The 2014 farm law ended the direct-payment subsidy and made crop insurance the major farm support. For most states, there is little difference in the state’s share of the receipts. For a dozen, however, the disparity is significant, writes economist Carl Zulauf of Ohio State University, who asks if the difference will become a farm policy issue.
Four states – Texas, North Dakota, South Dakota and Kansas – got a notably larger share of U.S. crop insurance indemnities than thier share of direct payments from 2004-13, Zulauf wrote at farmdocdaily. Seven other states got a notably smaller portion of crop insurance – California, Louisiana, Iowa, Ohio, Minnesota, Nebraska and Arkansas. Texas’ share of crop insurance was 8.8 pct larger than its share of direct payments; for Iowa, Ohio, Minnesota and Nebraska, the crop insurance share was at 2-3 pct smaller, for Arkansas, it was 3.8 pct smaller.
“The more variable is a state’s value of field crop production, the higher is its share of net crop insurance payments,” said Zulauf. This…raises the possibility that crop insurance payments could, over time, alter the distribution of production by state by shifting production to more risky production areas…(T)his finding suggests the impact of crop insurance on the geographical distribution of field crop production is a potential future policy issue.”

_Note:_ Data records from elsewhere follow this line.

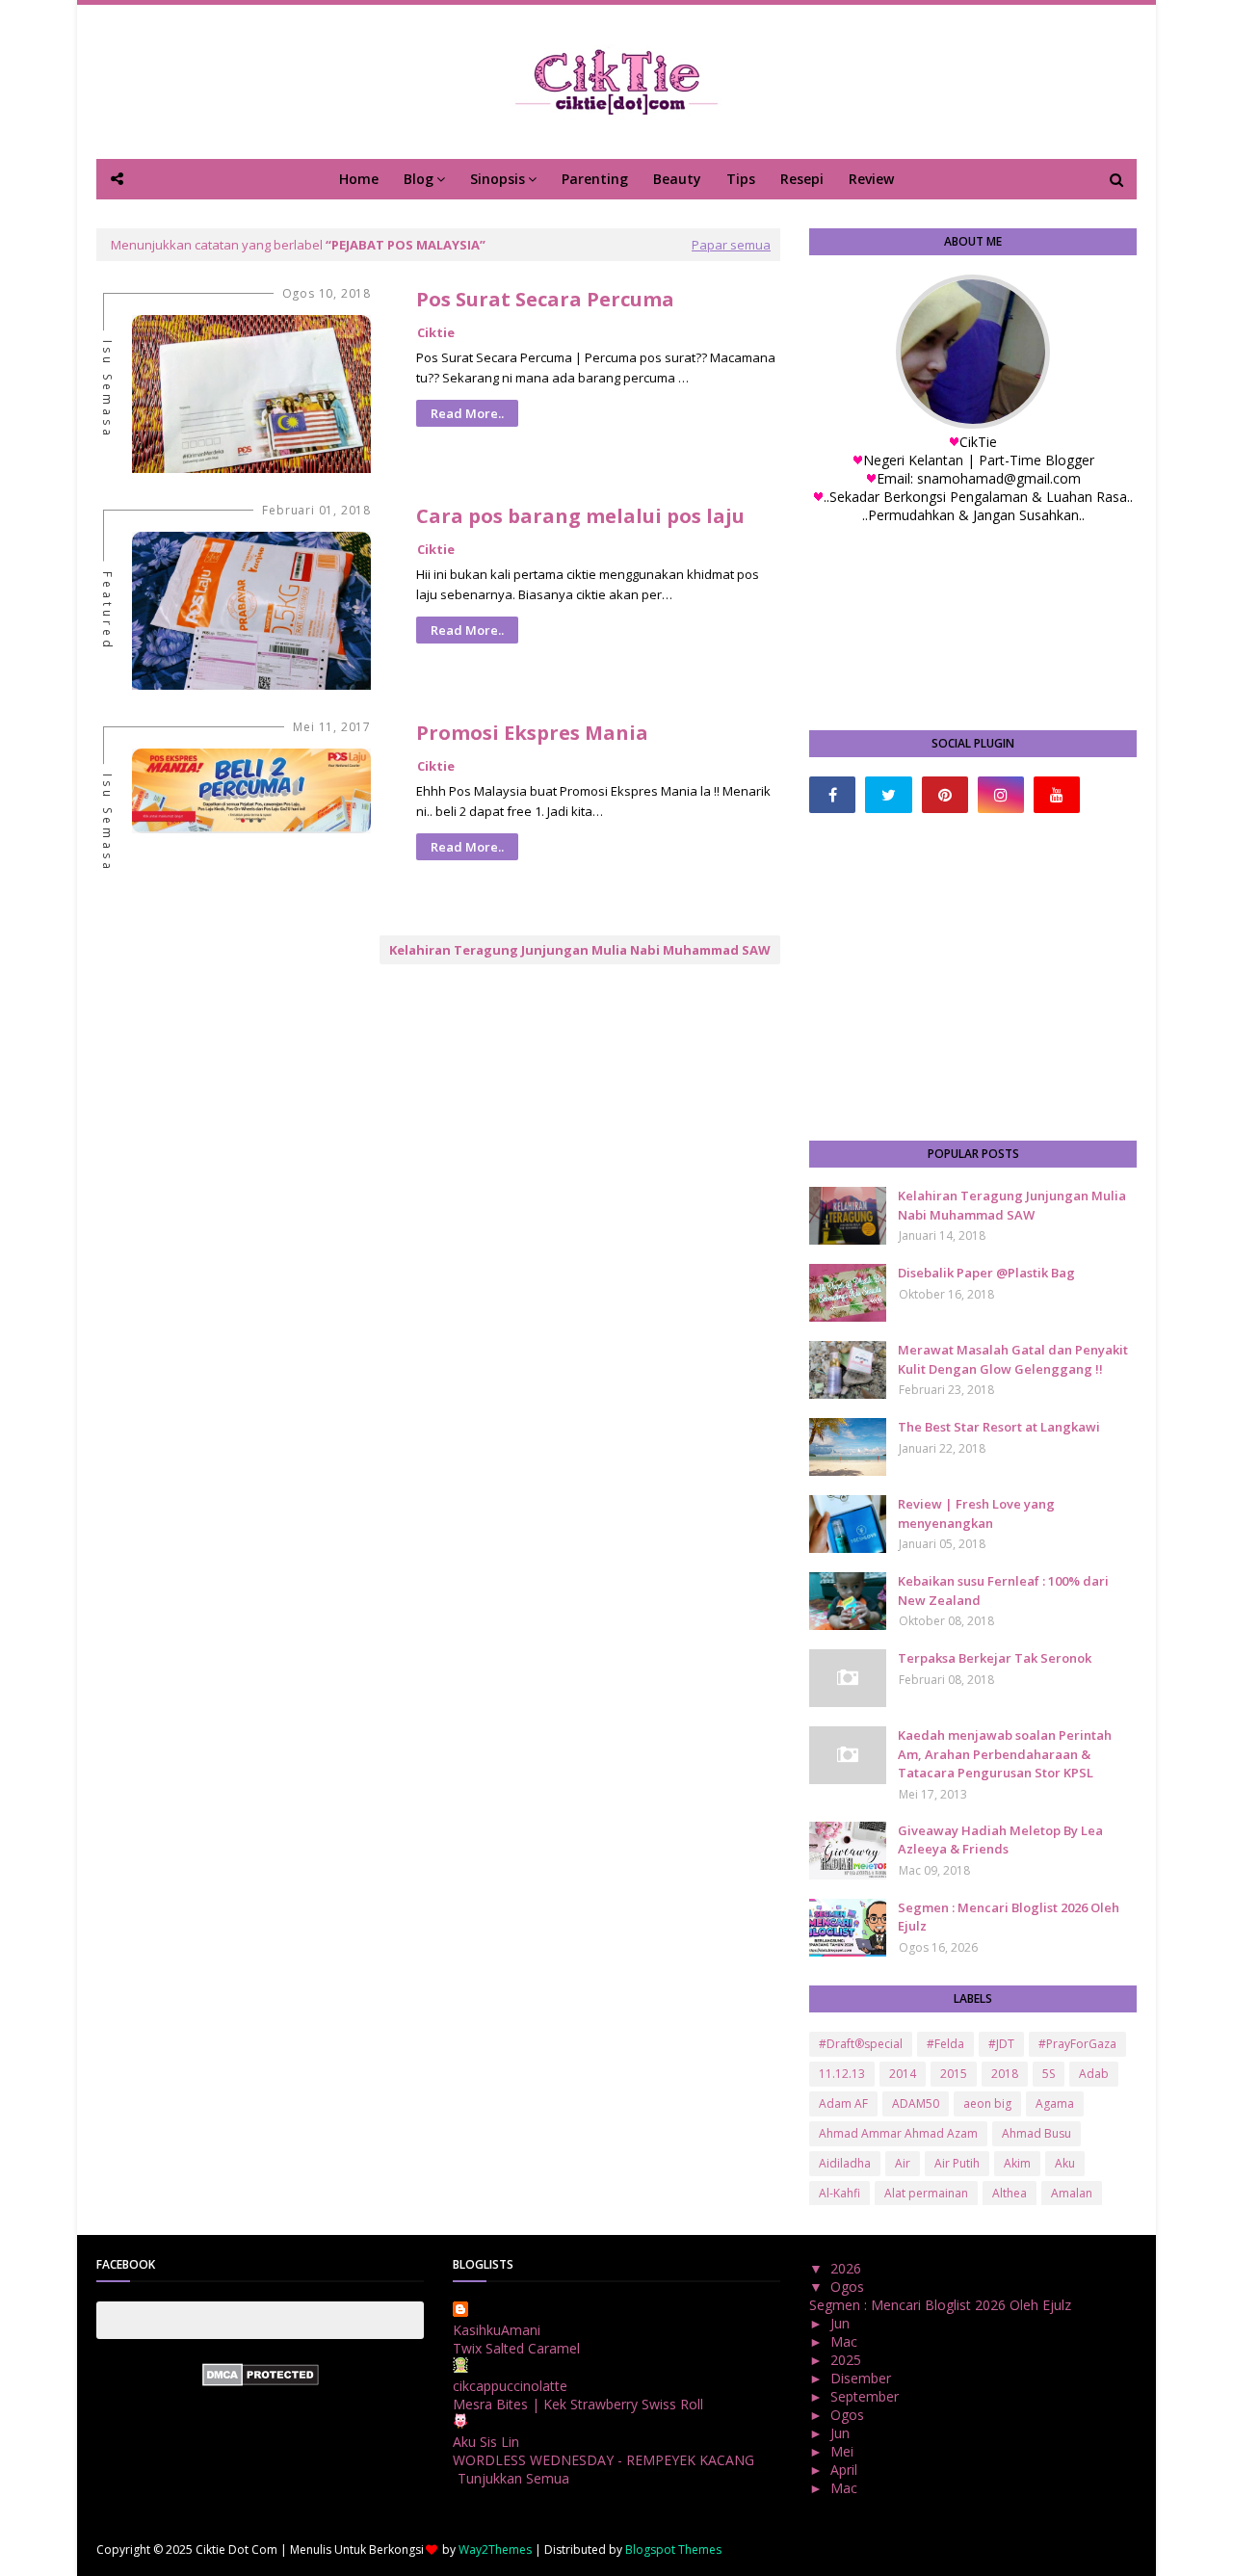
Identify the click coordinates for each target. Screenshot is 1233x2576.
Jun (841, 2323)
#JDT (1001, 2044)
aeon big (987, 2103)
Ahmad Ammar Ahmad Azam (898, 2133)
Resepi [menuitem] (802, 179)
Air (902, 2163)
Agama (1055, 2103)
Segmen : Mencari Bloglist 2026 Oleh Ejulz (1008, 1917)
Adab (1094, 2073)
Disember (862, 2378)
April (845, 2469)
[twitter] (888, 794)
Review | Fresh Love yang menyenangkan (976, 1513)
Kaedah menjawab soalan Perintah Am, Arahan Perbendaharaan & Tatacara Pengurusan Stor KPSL (1005, 1753)
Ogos (849, 2286)
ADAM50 (915, 2103)
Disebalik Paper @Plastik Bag (986, 1272)
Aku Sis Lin (486, 2441)
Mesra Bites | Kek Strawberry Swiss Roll (578, 2404)
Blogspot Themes (673, 2549)
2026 (847, 2268)
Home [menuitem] (359, 179)
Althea (1009, 2193)
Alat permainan (926, 2193)
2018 (1004, 2073)
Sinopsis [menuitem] (497, 179)
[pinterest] (945, 794)
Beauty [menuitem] (677, 179)
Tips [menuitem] (740, 179)
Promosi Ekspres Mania (532, 733)
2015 (953, 2073)
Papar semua (731, 244)
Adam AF (843, 2103)
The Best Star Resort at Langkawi (999, 1426)
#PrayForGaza (1077, 2044)
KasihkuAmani (496, 2330)
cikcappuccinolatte (510, 2386)
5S (1048, 2073)
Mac (845, 2341)
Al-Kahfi (839, 2193)
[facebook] (832, 794)
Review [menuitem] (871, 179)
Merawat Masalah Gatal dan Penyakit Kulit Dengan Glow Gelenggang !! (1013, 1359)
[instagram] (1001, 794)
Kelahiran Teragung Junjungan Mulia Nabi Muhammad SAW (580, 950)
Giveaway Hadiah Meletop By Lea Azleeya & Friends (1000, 1840)
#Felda (945, 2044)
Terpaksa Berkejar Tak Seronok (994, 1658)
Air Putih (957, 2163)
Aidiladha (845, 2163)
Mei (843, 2451)
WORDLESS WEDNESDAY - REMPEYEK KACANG (603, 2460)
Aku (1065, 2163)
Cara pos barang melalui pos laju (580, 516)
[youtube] (1057, 794)
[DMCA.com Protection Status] (260, 2381)
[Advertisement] (973, 977)
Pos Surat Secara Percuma (545, 299)
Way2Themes (495, 2549)
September (866, 2396)
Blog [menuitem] (418, 179)
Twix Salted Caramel (516, 2348)
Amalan (1071, 2193)
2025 (847, 2360)
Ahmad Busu (1036, 2133)
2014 (902, 2073)
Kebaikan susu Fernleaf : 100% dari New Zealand (1003, 1590)
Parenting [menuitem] (595, 179)
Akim (1017, 2163)
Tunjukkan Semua (513, 2478)
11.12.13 (842, 2073)
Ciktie (436, 332)
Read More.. (467, 413)
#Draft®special (861, 2044)
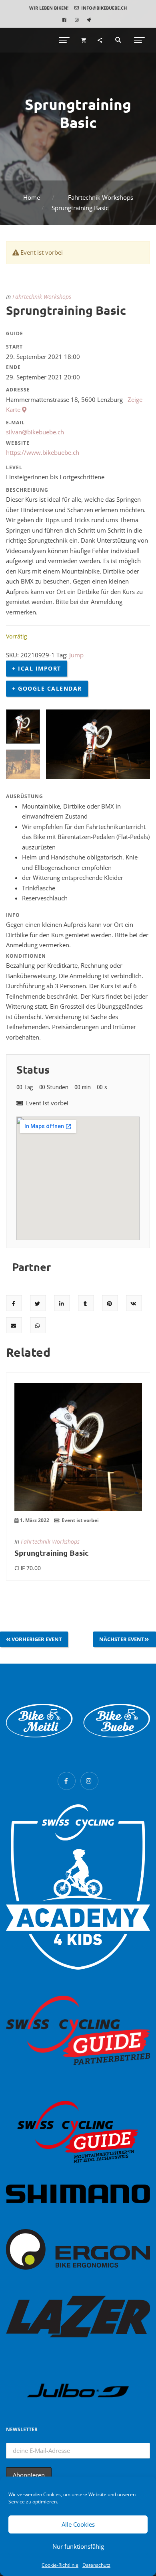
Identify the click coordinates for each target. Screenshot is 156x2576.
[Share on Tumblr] (86, 1303)
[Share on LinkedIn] (62, 1303)
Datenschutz (96, 2565)
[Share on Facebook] (14, 1303)
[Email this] (14, 1325)
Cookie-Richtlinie (60, 2565)
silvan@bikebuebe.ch (35, 432)
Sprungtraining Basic (51, 1553)
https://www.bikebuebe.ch (42, 452)
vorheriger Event (37, 1639)
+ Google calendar (47, 688)
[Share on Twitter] (38, 1303)
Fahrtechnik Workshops (100, 197)
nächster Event (121, 1639)
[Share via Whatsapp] (38, 1325)
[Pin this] (110, 1303)
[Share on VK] (134, 1303)
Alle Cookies (78, 2524)
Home (31, 197)
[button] (48, 8)
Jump (76, 655)
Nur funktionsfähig (78, 2546)
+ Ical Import (36, 668)
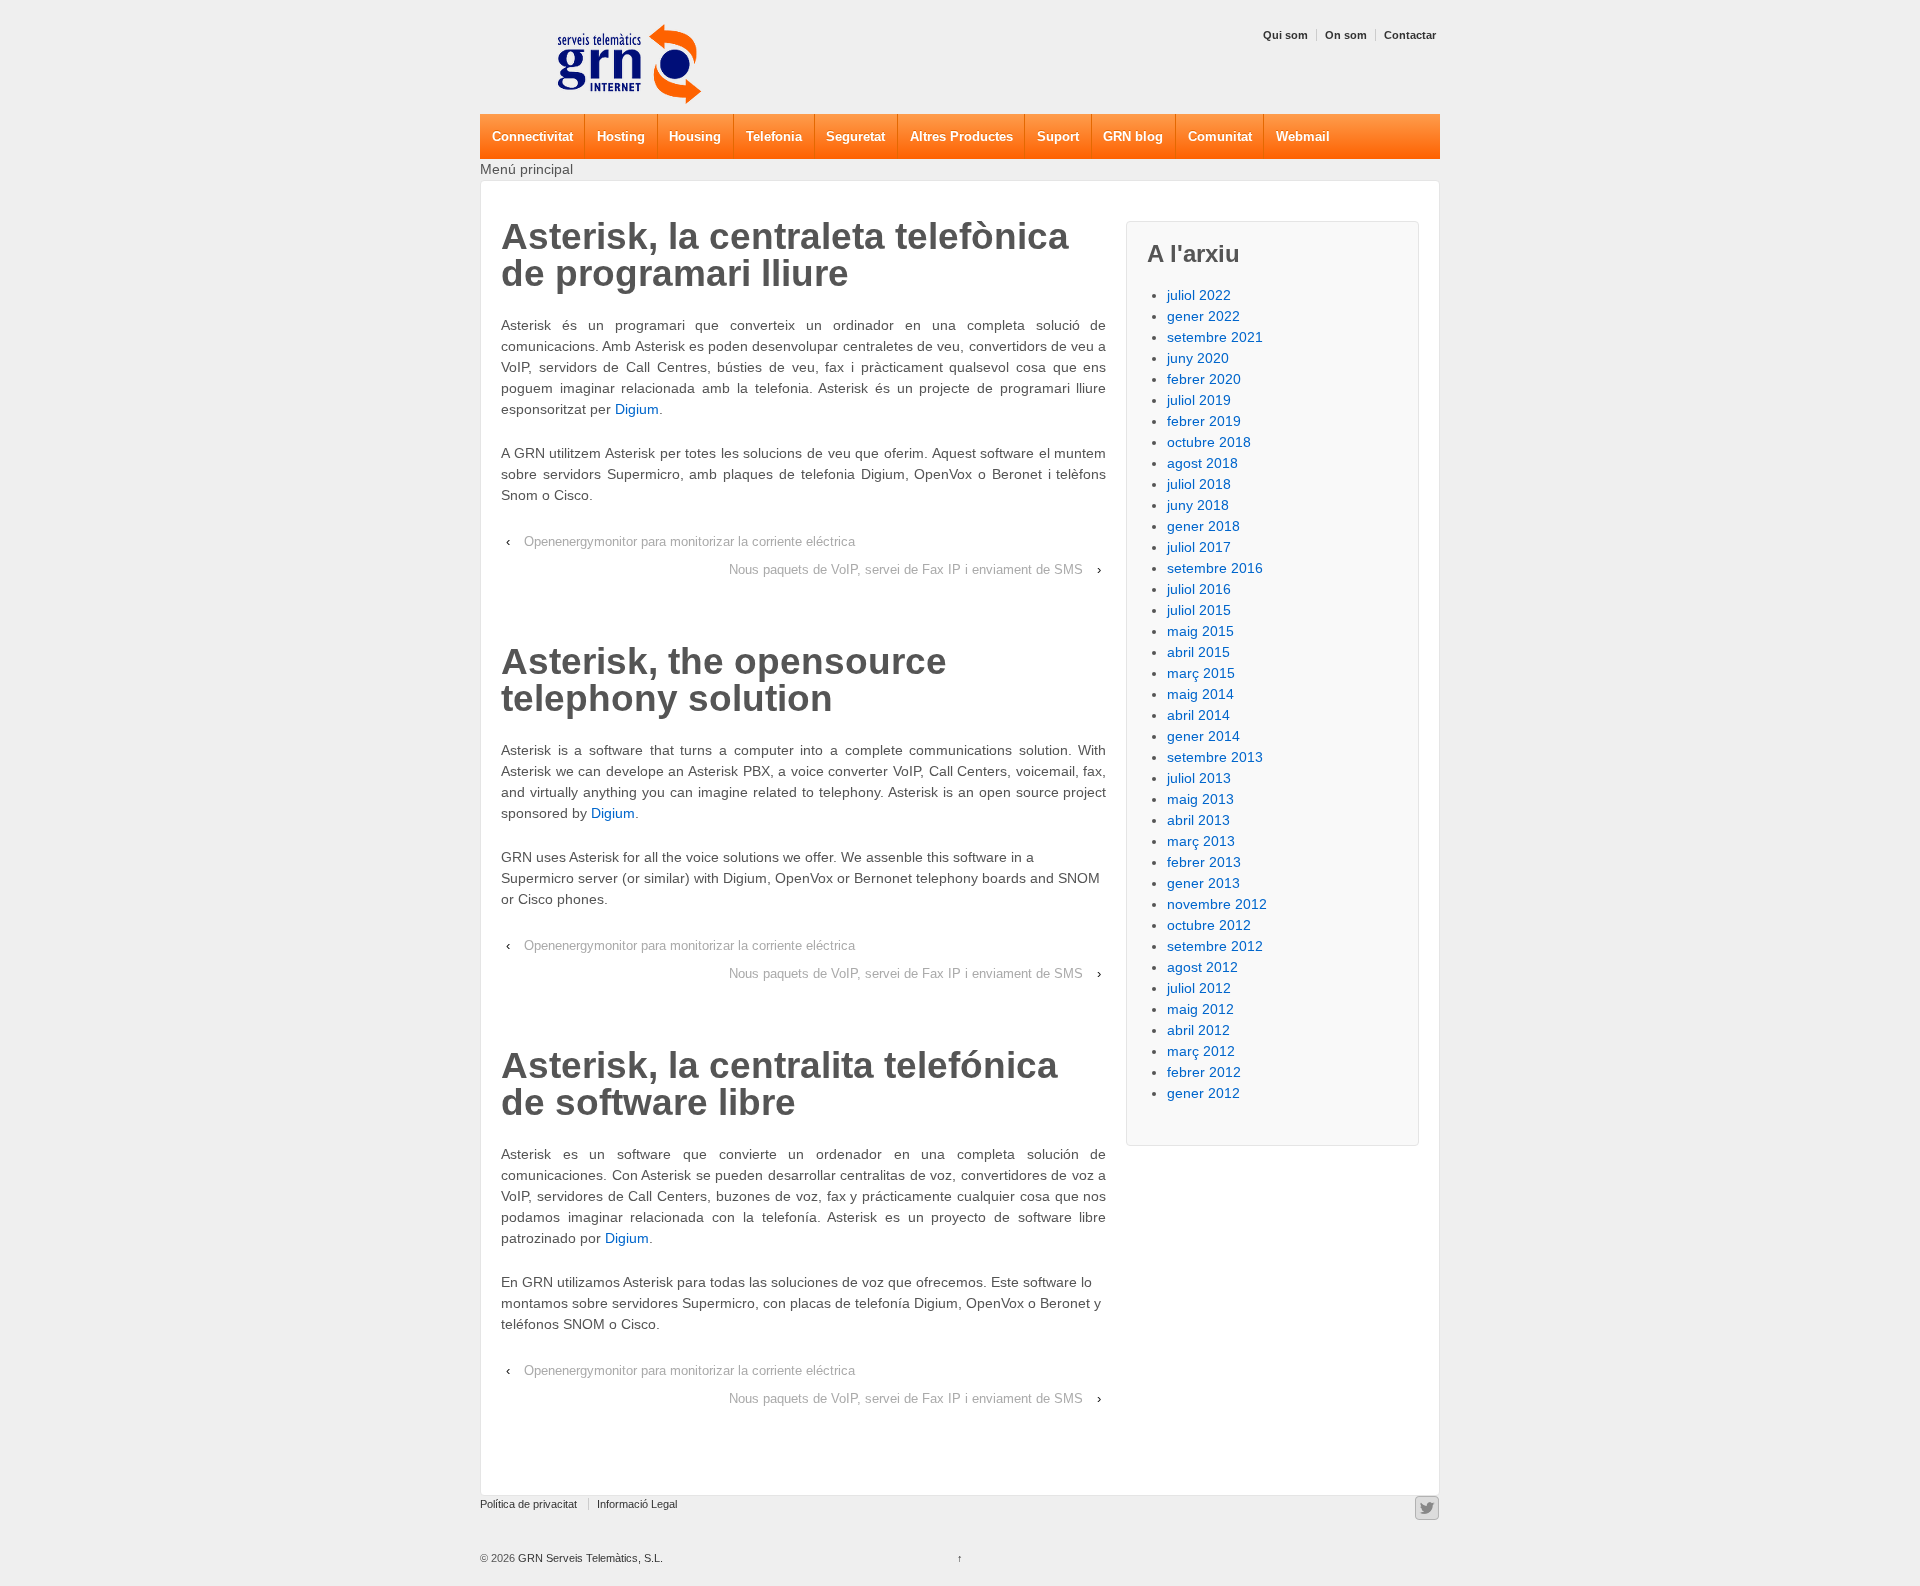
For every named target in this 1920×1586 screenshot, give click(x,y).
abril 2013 (1198, 820)
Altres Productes (961, 136)
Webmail (1303, 136)
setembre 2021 (1215, 337)
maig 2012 (1200, 1009)
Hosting (621, 136)
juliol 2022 (1199, 295)
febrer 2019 (1204, 421)
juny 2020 (1198, 358)
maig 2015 (1200, 631)
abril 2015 (1198, 652)
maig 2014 (1200, 694)
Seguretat (855, 136)
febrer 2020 (1204, 379)
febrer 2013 (1204, 862)
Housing (695, 136)
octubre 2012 (1209, 925)
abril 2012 (1198, 1030)
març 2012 (1201, 1051)
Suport (1058, 136)
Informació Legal (637, 1504)
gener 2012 (1203, 1093)
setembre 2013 (1215, 757)
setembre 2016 (1215, 568)
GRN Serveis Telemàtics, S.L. (589, 1558)
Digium (637, 409)
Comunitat (1220, 136)
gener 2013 (1203, 883)
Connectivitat (532, 136)
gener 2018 (1203, 526)
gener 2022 (1203, 316)
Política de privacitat (528, 1504)
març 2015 (1201, 673)
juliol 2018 (1199, 484)
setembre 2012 (1215, 946)
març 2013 (1201, 841)
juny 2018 (1198, 505)
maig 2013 (1200, 799)
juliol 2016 (1199, 589)
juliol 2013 (1199, 778)
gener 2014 (1203, 736)
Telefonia (774, 136)
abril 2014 (1198, 715)
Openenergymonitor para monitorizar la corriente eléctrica (689, 541)
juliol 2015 (1199, 610)
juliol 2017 (1199, 547)
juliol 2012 (1199, 988)
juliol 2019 (1199, 400)
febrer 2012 (1204, 1072)
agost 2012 (1202, 967)
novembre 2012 (1217, 904)
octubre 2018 (1209, 442)
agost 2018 (1202, 463)
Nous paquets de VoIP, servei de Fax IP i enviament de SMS (906, 569)
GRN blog (1133, 136)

Sales of crop insurance policies continue to run behind last year’s pace. According to USDA data, 222,488 policies were sold as of this week, down 4 pct from early April 2013. But the area insured is up 3 pct, to 87.9 mln ac. Premium paid was $1.8 bln to date vs $2.1 bln at this point a year ago. The most popular policies are tied to crop revenue and commodity prices are down sharply this year.